# DOCUMENT EXTRACT
This blog is intended for all things Phipps, and yet as it has evolved, a primary focus has been on the Phipps families of Ashe County, North Carolina, adjacent Grayson County, Virginia, and surrounding areas. In addition, we’ve focused largely on those families which eventually fanned out across much of the country from that one general area.
This family is a unique one, but so is the tangled web of interconnected relationships with other surnames that characterize this family in Southwest Virginia and Northeast North Carolina. That’s been true even to a remarkably large extent after they moved into other states.
One thing that becomes abundantly clear after examining hundreds, probably actually several thousand, of pages of loose documents among the Ashe County civil action papers is that this collection of families seems to have acted as its own distinct enclave.
The court records make it clear: The interconnected families interacted with each other, but only very rarely did any outsiders interact with them in any way. A group of surnames show up together in records. When a surname shows up in a record that it not among that group of surnames, you can bet money that a Phipps will not appear anywhere in the document. Most likely, neither will anyone else who is outside that group.
This is clear, and it’s striking. This is the group that is represented by such names as Toliver, Long, Reeves, Spurlin, Hash, Blevins, and others. This complex of surnames is also represented to some extent by the names found in the Phipps Eastern Cherokee Applications.
This characteristic was carried over when several of these interrelated families settled in other parts of the country, probably most noticeably in Indiana and Iowa. Perhaps the same phenomenon occurred elsewhere but was not so well documented. Owen County, Indiana, however, seems to have been where it was best documented. That’s largely because some early members of the Phipps family there, along with some of their relatives, became the target of extreme efforts on the part of law enforcement authorities.

# PROMPT 1
According to the blog excerpt, in which county does the pattern of interrelated families seem to have been best documented?
# PROMPT 2
Write out the part of the blog excerpt between "One thing that" and "outside that group.", inclusive.
You won't need the records.

Records in a dataset
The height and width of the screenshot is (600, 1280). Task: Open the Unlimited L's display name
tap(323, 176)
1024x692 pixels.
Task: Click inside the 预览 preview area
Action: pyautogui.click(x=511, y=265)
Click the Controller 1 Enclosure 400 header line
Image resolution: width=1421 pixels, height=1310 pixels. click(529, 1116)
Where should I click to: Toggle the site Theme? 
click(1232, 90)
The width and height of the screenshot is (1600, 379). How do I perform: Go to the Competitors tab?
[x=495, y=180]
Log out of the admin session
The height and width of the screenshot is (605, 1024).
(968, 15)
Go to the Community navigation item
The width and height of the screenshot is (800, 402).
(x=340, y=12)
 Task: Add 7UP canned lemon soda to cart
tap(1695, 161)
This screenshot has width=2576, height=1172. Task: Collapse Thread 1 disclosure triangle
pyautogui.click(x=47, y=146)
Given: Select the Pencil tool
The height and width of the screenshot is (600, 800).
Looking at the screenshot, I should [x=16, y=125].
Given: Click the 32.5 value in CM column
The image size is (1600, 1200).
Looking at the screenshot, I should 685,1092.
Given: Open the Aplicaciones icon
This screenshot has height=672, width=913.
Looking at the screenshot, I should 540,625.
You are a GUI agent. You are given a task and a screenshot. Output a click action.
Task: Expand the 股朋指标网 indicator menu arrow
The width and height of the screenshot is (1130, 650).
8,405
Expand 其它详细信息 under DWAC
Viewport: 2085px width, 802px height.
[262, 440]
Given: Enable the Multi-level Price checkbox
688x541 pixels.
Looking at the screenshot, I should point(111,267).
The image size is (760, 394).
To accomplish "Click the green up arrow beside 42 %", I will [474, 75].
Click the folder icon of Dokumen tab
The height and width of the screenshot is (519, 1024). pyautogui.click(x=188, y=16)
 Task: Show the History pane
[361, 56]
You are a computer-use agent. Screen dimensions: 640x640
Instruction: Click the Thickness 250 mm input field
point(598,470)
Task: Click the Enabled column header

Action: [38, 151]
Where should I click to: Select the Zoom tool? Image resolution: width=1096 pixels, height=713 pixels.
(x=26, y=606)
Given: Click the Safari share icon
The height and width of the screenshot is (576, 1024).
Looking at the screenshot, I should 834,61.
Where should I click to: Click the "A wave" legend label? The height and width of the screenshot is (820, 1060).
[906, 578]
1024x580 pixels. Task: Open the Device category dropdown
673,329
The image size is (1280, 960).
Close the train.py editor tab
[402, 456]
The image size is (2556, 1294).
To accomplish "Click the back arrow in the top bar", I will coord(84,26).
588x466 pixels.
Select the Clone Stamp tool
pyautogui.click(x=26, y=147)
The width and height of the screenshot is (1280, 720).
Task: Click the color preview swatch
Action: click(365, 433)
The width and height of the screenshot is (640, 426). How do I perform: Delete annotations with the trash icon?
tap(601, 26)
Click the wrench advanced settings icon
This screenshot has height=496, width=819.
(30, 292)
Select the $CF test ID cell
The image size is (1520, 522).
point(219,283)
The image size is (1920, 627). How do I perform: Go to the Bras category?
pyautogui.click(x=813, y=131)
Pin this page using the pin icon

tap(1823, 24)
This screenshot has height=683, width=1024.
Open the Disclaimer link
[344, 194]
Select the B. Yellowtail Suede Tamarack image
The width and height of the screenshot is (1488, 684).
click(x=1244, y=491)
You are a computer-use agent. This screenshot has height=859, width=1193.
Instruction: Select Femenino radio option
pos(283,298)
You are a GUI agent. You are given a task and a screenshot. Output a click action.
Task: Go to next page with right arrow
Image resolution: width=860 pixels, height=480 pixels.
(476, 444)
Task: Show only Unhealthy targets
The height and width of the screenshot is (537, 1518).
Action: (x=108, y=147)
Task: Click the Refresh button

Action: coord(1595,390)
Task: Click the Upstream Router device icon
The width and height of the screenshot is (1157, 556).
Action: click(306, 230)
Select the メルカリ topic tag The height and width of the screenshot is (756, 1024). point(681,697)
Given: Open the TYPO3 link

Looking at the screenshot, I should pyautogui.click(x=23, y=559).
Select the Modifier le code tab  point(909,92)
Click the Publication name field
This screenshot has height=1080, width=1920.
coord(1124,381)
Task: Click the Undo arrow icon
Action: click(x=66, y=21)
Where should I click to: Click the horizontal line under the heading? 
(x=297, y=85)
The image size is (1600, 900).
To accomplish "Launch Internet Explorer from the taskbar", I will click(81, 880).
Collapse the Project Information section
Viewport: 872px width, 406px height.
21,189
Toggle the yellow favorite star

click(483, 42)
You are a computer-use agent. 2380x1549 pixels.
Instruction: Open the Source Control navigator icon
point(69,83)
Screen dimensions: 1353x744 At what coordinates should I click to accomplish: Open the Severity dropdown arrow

# WORKED ANSWER 1
Owen County, Indiana

# WORKED ANSWER 2
One thing that becomes abundantly clear after examining hundreds, probably actually several thousand, of pages of loose documents among the Ashe County civil action papers is that this collection of families seems to have acted as its own distinct enclave.
The court records make it clear: The interconnected families interacted with each other, but only very rarely did any outsiders interact with them in any way. A group of surnames show up together in records. When a surname shows up in a record that it not among that group of surnames, you can bet money that a Phipps will not appear anywhere in the document. Most likely, neither will anyone else who is outside that group.